Principle 1: Prioritize Solar Siting on Buildings and Land Not Well Suited for Farming
Emphasize solar energy development on rooftops, carports, irrigation ditches, brownfields or other land not well suited for agriculture to help minimize the impacts of solar energy on our nation’s best agricultural land and farm businesses.
Principle 2: Safeguard the Ability for Land to Be Used for Agriculture
If solar energy is developed on farmland or ranchland, policies and practices should protect soil health, especially during construction and decommissioning, to ensure opportunities for farming in the future.
Principle 3: Grow Agri Voltaics for Agricultural Production & Solar Energy
Agriculture and solar energy can coexist if appropriate planning is undertaken. Agrivoltaic projects sustain agricultural production underneath solar panels and/or between rows of solar panels throughout the life of the project.
Principle 4: Promote Equity and Farm Viability
Farmers and underserved communities should benefit from solar energy development. There must be inclusive stakeholder engagement to ensure projects strengthen farm viability and reflect farmer interests, including underserved producers that face barriers to accessing land and other resources.

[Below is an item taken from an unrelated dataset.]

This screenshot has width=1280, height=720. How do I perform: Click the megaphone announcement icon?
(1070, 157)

Without appropriate planning, solar development also threatens to convert millions of acres of farm and ranchland out of agricultural production. Significantly more renewable energy, including solar, is needed to reduce U.S. greenhouse gas emissions and combat the climate crisis. The Department of Energy’s September 2021 Solar Futures Study estimates we will potentially need 10.3 million acres of land to achieve the Biden’s administration’s goal to scale up solar energy development from 4% to 45% of energy production by 2050 — with 90% of solar installation expected to be located in rural areas. According to Princeton’s Zero Lab, the Inflation Reduction Act, could more than quintuple the amount of solar installed annually by 2025. The growth of solar development will reshape rural landscapes and farm economies. It has the potential to cause conflicts between the use of agricultural land to grow food and its use to produce renewable energy, while generating public backlash against renewable energy deployment overall.

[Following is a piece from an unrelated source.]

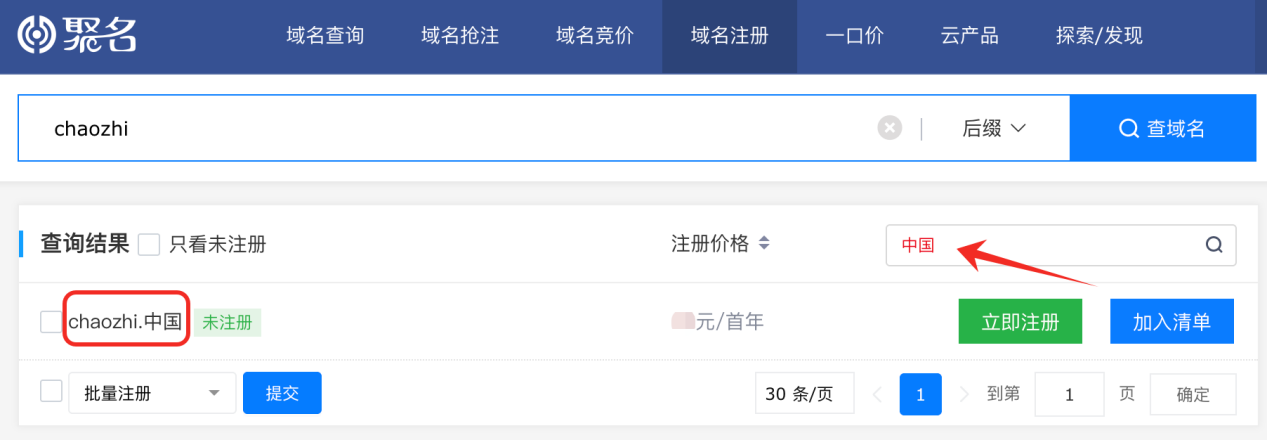
Task: Go to the previous page arrow
Action: coord(877,394)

Farmers and ranchers need this transition to combat climate change and minimize future impacts from droughts, floods, extreme heat and beyond. Smart Solar guides solar development to where it has the least negative impact on land well suited for farming, ensures that agricultural land where projects are sited can be farmed in the future and promotes “agri voltaics” (or “dual use”) solar projects that sustain agricultural production underneath and/or between rows of solar panels throughout the life of the project.
Solar energy development can create opportunities for farmers and landowners by generating new sources of income. But it also threatens farmer-renters who could be displaced and will have lasting impacts on local economies dependent on agricultural production. Farmland is already under threat from residential and commercial development, poorly planned housing development, strip malls and parking lots, which consume 2000 acres of agricultural lands daily. American Farmland Trust’s most recent study Farms Under Threat 2040: Choosing an Abundant Future shows if we continue this business-as-usual development 18 million acres will no longer be producing food, fuel and fiber by 2040. In the runaway sprawl scenario outlined in the report, 1 million acres per year may be paved over or fragmented, or otherwise converted to uses that jeopardize agriculture, taking 24 million acres out of production by 2040.

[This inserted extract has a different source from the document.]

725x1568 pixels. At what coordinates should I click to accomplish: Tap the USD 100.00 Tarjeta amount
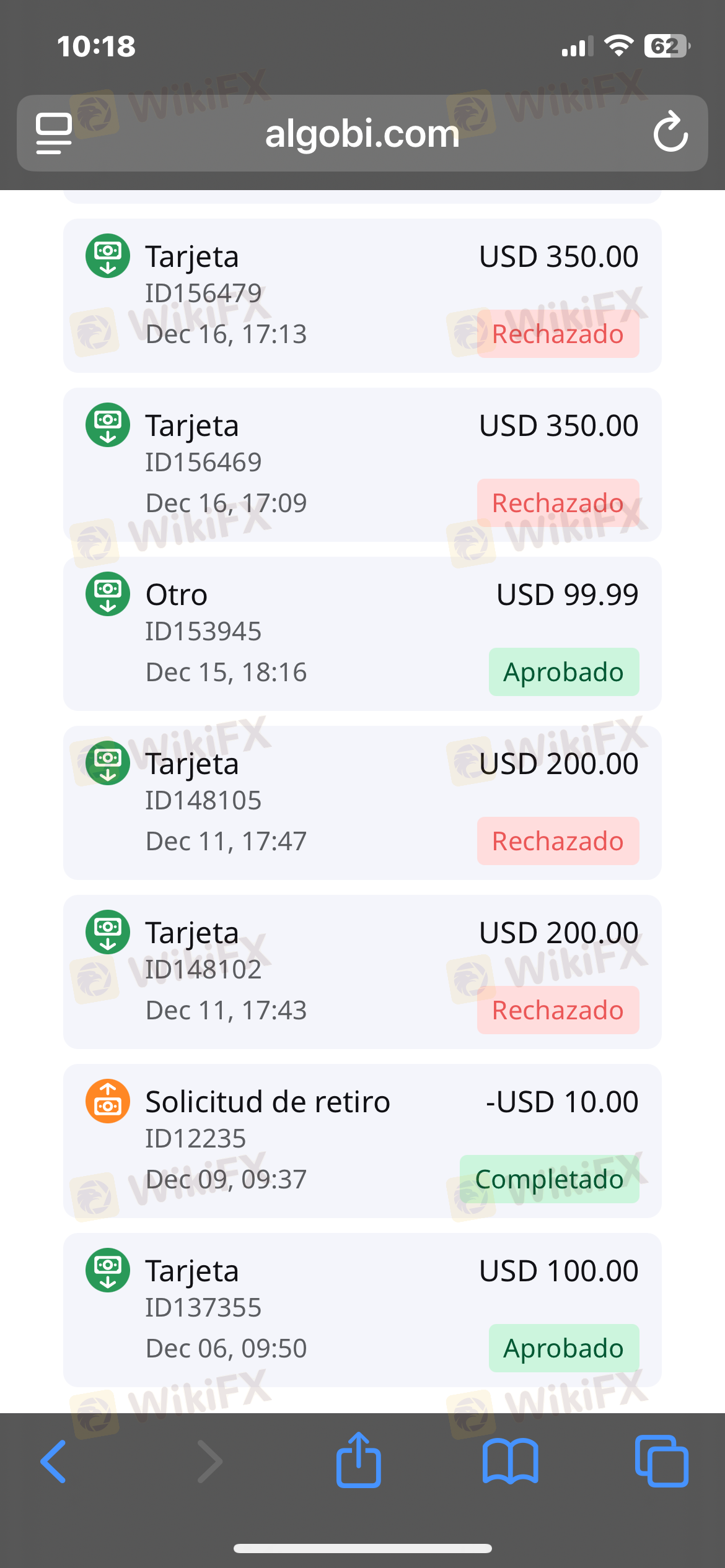tap(558, 1271)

Using farmland to generate energy must be done with care. Farmland is needed for food security but also to sequester carbon, filter air and water and for wildlife habitat. As we work to decarbonize our energy grid, AFT believes we must also save the land that sustains us by adhering to Smart Solar principles. “Projects that align with AFT’s Smart Solar principles can also accelerate renewable energy development by enhancing community support for solar projects.”
In sharing these principles with policy makers, land trusts, agricultural organizations, farmers, the solar industry, conservationists and citizens, AFT seeks to stay true to its mission to protect farmland, implement environmentally sound farming practices and keep farmers on the land, while heeding the call to reduce greenhouse gas emissions and increase renewable energy production to mitigate climate change.